Yes. It was. But try telling that to a possessive Demigod. He’d laugh in your face.
This one had laughed in my face, at least.
At the hospital, I parked near the back and took an extra few minutes meandering in. Instead of taking the lead and urging me to walk faster, Daisy kept pace, silent.
She was just as worried as I was that this was all some trick, and we’d show up to bad news.
Mirroring her deep breath, I made my way through the hospital doors, the anxiety a live thing in my middle.
“Will he need therapy?” Daisy asked quietly as we entered the elevator.
“No. He’ll be just like you and me. Healthy. A normal kid.”
“But weak.”
“As weak as he’s always been, yes. He’ll need to start running and exercising.
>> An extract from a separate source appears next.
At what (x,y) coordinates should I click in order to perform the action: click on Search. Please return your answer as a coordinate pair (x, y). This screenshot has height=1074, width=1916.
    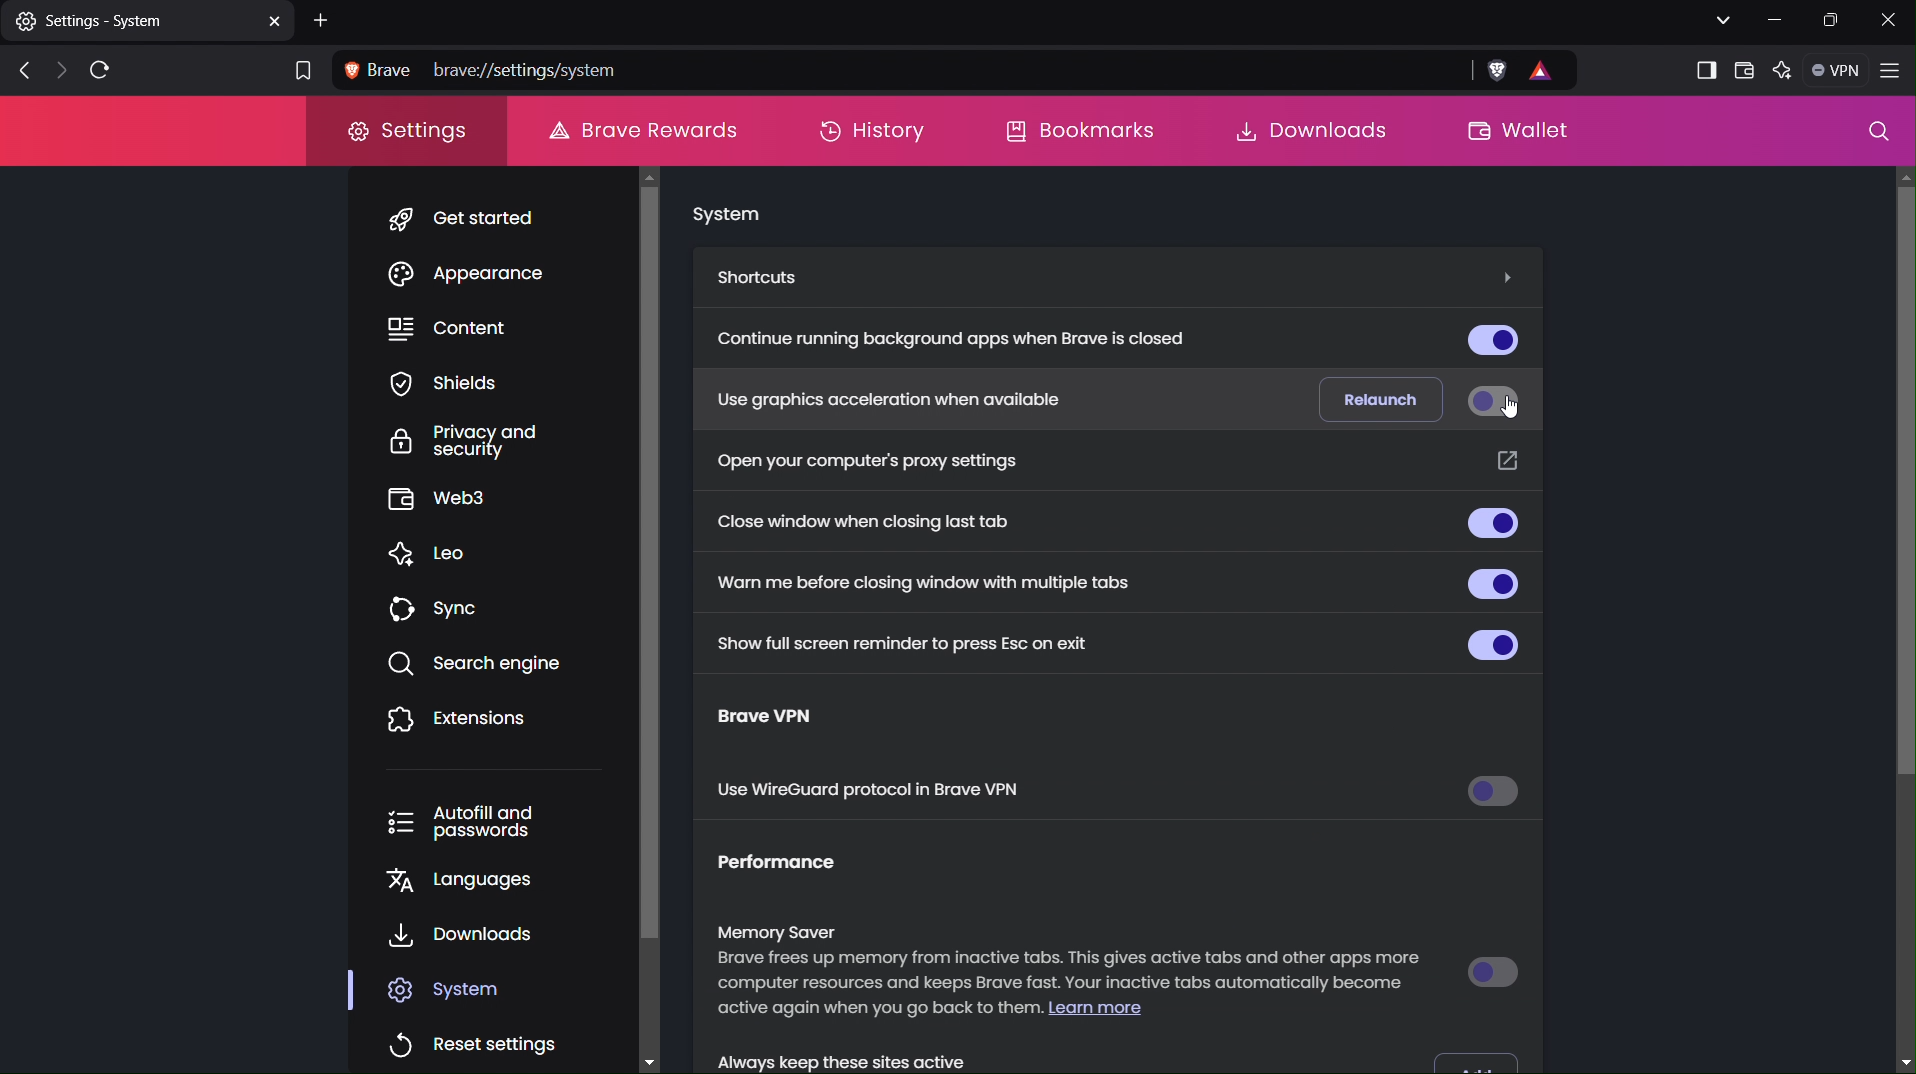
    Looking at the image, I should click on (1879, 135).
But he can get stronger now.” Hopefully.
“At least those hot minion guys are still cooking. They’re making us a lot of protein stuff, I’ve noticed. They’re getting him ready to bulk up.”
I nodded as the elevator chimed and the doors shimmied open. “I should stop their charity, but…”
“He needs it,” Daisy said softly.
I didn’t comment.
“He won’t need any medicine at all?” she asked.
“No. No medicine,” I said patiently, taking her hand as we walked slowly down the hallway.
A large figure stood outside Mordecai’s door, and for one heart-stopping moment, I worried it might be a shifter, here to wipe out the new threat. But a moment later, I recognized the face and body: Zorn, the minion with wavy brown hair and piercing gray eyes.
“Hey,” I said as we approached. I was thankful for his presence. Mordecai wasn’t well enough for the alpha to issue a challenge just yet, but an alpha with no morals could kill him in his sleep.